Repeat verbatim, and only, the lines of the data below, beginning at the line that contains "How do I perform: Expand" and stopping after the line that contains "Viewport: 1456px width, 819px height.".

-------- Source data --------

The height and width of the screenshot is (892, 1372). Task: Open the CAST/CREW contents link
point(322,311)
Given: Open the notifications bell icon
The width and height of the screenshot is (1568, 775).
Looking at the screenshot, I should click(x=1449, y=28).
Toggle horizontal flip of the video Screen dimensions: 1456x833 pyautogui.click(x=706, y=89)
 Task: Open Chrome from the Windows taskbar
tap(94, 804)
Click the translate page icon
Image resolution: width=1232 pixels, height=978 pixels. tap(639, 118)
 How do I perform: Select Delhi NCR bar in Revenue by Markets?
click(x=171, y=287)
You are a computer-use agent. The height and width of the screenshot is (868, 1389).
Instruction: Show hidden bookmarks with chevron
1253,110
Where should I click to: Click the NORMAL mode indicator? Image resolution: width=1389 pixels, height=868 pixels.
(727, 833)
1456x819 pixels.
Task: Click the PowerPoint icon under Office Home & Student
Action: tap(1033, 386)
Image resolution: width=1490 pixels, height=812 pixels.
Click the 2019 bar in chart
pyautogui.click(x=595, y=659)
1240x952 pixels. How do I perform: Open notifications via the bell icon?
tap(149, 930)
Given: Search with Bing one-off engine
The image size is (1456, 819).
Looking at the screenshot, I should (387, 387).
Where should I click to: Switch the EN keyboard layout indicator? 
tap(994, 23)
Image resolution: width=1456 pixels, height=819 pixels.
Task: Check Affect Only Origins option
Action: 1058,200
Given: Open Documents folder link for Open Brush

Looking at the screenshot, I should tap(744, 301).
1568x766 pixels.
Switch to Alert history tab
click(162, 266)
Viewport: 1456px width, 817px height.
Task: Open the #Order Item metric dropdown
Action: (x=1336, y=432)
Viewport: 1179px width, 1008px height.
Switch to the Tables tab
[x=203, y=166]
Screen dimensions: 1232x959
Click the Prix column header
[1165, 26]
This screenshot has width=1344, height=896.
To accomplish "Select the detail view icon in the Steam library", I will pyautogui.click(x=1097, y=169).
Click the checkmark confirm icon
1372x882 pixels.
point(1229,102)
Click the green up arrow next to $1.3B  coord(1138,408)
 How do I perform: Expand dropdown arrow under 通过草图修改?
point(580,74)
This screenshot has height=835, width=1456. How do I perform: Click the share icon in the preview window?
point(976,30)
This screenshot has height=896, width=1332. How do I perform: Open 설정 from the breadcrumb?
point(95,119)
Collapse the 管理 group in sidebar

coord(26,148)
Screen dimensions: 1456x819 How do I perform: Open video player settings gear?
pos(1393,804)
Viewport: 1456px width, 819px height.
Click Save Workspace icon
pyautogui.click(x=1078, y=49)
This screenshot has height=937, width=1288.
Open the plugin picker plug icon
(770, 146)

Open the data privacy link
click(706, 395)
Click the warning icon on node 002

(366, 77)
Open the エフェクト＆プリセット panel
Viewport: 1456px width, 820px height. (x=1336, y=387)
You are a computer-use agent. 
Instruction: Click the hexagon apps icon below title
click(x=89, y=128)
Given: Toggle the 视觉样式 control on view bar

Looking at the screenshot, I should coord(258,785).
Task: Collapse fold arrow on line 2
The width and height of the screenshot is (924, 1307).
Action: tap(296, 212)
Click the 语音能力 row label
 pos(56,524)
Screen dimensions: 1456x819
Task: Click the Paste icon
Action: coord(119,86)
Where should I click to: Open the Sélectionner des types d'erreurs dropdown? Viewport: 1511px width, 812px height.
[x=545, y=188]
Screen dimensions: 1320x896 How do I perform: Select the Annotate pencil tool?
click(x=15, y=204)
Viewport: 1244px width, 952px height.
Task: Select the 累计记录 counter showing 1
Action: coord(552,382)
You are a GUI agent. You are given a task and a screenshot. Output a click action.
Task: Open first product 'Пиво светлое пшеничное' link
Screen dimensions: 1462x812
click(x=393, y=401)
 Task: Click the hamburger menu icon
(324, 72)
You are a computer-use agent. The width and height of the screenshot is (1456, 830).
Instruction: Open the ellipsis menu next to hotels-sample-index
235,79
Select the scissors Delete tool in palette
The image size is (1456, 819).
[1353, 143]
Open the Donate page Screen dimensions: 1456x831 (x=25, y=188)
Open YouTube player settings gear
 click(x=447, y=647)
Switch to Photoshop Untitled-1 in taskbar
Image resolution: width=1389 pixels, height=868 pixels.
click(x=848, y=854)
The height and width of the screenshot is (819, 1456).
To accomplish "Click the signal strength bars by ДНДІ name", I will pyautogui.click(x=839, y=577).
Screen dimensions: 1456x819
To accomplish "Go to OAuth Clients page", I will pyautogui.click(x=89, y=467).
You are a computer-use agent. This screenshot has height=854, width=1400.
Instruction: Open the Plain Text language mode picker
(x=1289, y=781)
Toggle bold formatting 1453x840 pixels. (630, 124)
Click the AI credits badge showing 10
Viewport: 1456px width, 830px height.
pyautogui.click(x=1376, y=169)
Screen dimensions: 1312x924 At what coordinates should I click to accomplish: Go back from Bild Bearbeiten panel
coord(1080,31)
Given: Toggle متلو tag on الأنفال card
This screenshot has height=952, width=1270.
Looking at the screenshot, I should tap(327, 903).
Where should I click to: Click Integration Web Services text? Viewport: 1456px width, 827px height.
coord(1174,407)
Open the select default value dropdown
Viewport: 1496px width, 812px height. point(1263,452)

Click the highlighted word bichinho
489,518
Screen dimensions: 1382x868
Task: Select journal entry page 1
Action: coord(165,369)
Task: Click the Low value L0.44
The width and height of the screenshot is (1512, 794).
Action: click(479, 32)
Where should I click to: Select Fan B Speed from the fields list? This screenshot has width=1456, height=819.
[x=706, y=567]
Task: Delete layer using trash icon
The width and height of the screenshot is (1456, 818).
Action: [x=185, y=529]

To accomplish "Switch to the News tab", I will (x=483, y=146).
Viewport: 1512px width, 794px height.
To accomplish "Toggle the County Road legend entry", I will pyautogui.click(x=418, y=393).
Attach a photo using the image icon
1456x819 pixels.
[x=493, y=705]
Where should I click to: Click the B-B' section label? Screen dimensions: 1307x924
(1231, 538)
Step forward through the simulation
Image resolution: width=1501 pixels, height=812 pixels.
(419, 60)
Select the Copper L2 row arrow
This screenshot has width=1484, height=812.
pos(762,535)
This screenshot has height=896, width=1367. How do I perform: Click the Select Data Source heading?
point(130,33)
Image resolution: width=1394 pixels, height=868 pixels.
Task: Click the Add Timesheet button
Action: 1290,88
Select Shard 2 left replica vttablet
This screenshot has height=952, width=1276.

--------

* Solved problem
 How do I perform: Expand dropdown arrow under 通过草图修改?
point(580,74)
This screenshot has height=835, width=1456. How do I perform: Click the share icon in the preview window?
point(976,30)
This screenshot has height=896, width=1332. How do I perform: Open 설정 from the breadcrumb?
point(95,119)
Collapse the 管理 group in sidebar

coord(26,148)
Screen dimensions: 1456x819 How do I perform: Open video player settings gear?
pos(1393,804)
Viewport: 1456px width, 819px height.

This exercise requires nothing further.